Some also argue Sparrow Creek humanizes alt-right militiamen, although Dunham says it was inspired by his own social anxiety and is about the “need for connection” and how that can lead isolated people to choose poorly. He adds, “I don’t have anything to do with the rest of the slate and if someone wants to lump me and Zahler together, well, we’re pretty different.”
Dale, the Sparrow Creek star, thinks discussion about the issues raised by that movie is vital but says that Cinestate needs to contemplate the big picture. “It’s a dangerous world we’re playing in with this film.”
But Sonnier, like Zahler, usually merely deflects criticism, saying the movies utilize “complicated characters,” who do not reflect the director’s view. “We’re not legitimizing these characters, we’re exploring them almost as if we’re anthropologists,” Sonnier says. This defense can be effective — Travis Bickle in Taxi Driver is loathsome but one of film’s great creations — but Sonnier also scoffs at complaints about the films’ repeated patterns, which he denies even exist.

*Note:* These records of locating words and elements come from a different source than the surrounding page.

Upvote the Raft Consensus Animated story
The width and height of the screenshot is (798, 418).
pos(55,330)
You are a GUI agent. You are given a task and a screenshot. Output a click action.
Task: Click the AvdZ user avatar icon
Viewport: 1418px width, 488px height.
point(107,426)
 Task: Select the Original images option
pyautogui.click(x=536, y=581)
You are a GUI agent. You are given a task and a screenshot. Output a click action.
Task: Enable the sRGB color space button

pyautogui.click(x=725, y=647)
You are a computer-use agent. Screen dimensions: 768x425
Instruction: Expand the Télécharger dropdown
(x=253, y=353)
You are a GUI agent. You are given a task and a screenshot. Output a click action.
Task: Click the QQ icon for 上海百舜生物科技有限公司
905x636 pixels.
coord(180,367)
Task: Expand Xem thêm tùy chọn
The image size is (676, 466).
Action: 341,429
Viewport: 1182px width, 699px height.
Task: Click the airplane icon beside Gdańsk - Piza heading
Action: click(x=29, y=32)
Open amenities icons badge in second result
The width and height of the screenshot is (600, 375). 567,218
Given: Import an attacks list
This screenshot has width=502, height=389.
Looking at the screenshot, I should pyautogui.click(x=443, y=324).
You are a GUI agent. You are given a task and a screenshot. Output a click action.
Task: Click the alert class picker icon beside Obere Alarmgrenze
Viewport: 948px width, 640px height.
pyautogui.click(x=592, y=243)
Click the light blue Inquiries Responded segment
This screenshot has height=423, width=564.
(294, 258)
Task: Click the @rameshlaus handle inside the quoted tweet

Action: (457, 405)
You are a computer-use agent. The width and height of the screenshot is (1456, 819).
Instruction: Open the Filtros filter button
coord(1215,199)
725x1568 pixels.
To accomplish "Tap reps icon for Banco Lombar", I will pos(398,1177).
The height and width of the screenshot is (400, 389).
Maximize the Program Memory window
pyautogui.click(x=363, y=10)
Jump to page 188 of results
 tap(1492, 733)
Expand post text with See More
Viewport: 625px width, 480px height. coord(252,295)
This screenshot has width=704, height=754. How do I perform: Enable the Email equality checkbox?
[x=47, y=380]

In an email, Zahler says he is merely “writing what I find the most compelling. I’m not steering toward controversy,” and he hopes people don’t rush to judge him. He says his next feature “is science fiction, focused on a sense of wonder and scientific speculation.”
Sonnier believes Zahler’s “angry man trilogy” will not define Cinestate and says “people are too quick to be offended right now.” The dissenters are using the megaphone of social media to blow the issue up, he adds: “I don’t feel the need to overthink things or apologize.”
Stuart Miller is an entertainment reporter living in New York City.